Natürlich sind wir nicht mehr so konzentriert, wenn wir nicht ausreichend schlafen, das erklärt aber nicht diese Symptome. Eine ehemalige Arbeitskollegin hatte mal dieses Problem, dass sie plötzlich starke Probleme bei der Artikulation hatte. Auch wenn Dir das vielleicht jetzt abwegig erscheint, bei ihr hatte sich bei einer Untersuchung bei einem Neurologen herausgestellt, dass zuweilen Nerven im Nackenbereich gequetscht wurden (Folge: kein flüssiges Sprechen möglich, Schwierigkeiten bei der Artikulation). Vielleicht solltest Du einen Besuch bei einem Neurologen in Erwägung ziehen. Soweit ich mich erinnere, ist sie zweckes Behandlung zu einem Osteopathen. lg Gerda


Antwort
von Hooks, 59

Recherchiere mal dringend in Richtung Vitamin-D3-Mangel. Und besorge Dir Kapseln aus NL. Du kannst aber auch den Pegel beim Arzt messen lassen, dann zahlt die Kasse. Ansonsten probiere mal, stündlich ein Glas Wasser zu trinken. Konzentration und Wortfinfungsstörungen kommen auch vom Vitamin B Mangel.


Antwort
von cekit, 64

Mir erging es ähnlich wie dir, ich habe in der Nacht auch zu wenig geschlafen, bin ständig aufgewacht, tagsüber war ich dann sehr müde und unkonzentriert, manchesmal konnte ich mich auch nicht richtig artikulieren.

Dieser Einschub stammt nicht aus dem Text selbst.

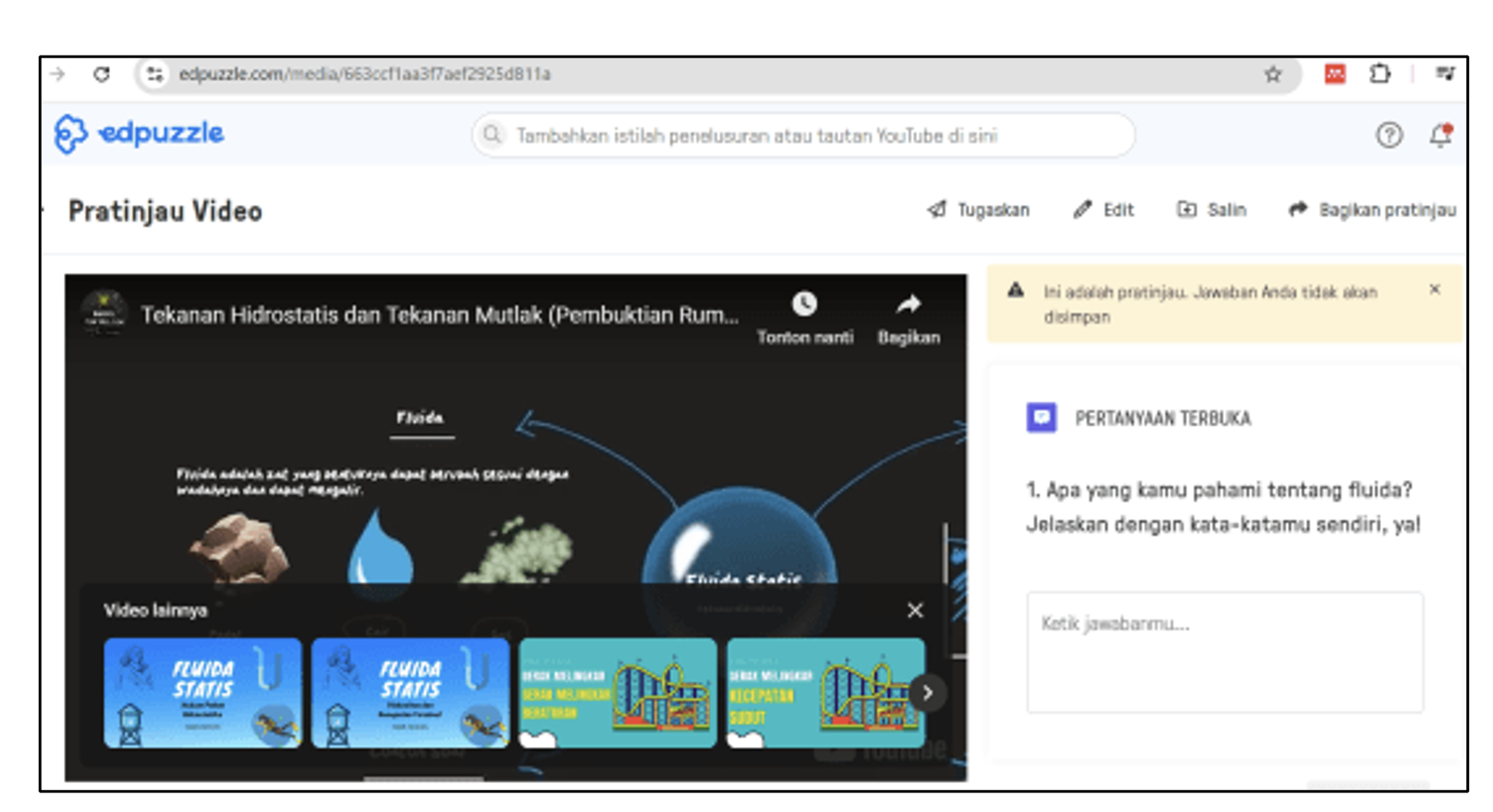This screenshot has width=1493, height=812.
Task: Open the notifications bell
Action: point(1440,136)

Ich hatte auch ähnliche Symptome, ich arbeite ja auch Nachtschichten und das wirkt sich auf den Körper aus. 

Kommentar von elilenz ,

Ich arbeite auch im Schichtdienst.
Muss entweder früh zeitig raus, bei Frühdienst oder bin Mitternacht erst zu Hause bei Spätdienst. Da kommt der Schlaf manchmal zu kurz. Und wenn man dann noch schlecht schläft, naja...
das erklärt dann schon einiges.

Antwort
von brido, 63

Wenn Du nicht mit Sport beginnst wird es sicher schief gehen. Insgesamt lassen sich die Probleme mit Streß gut erklären.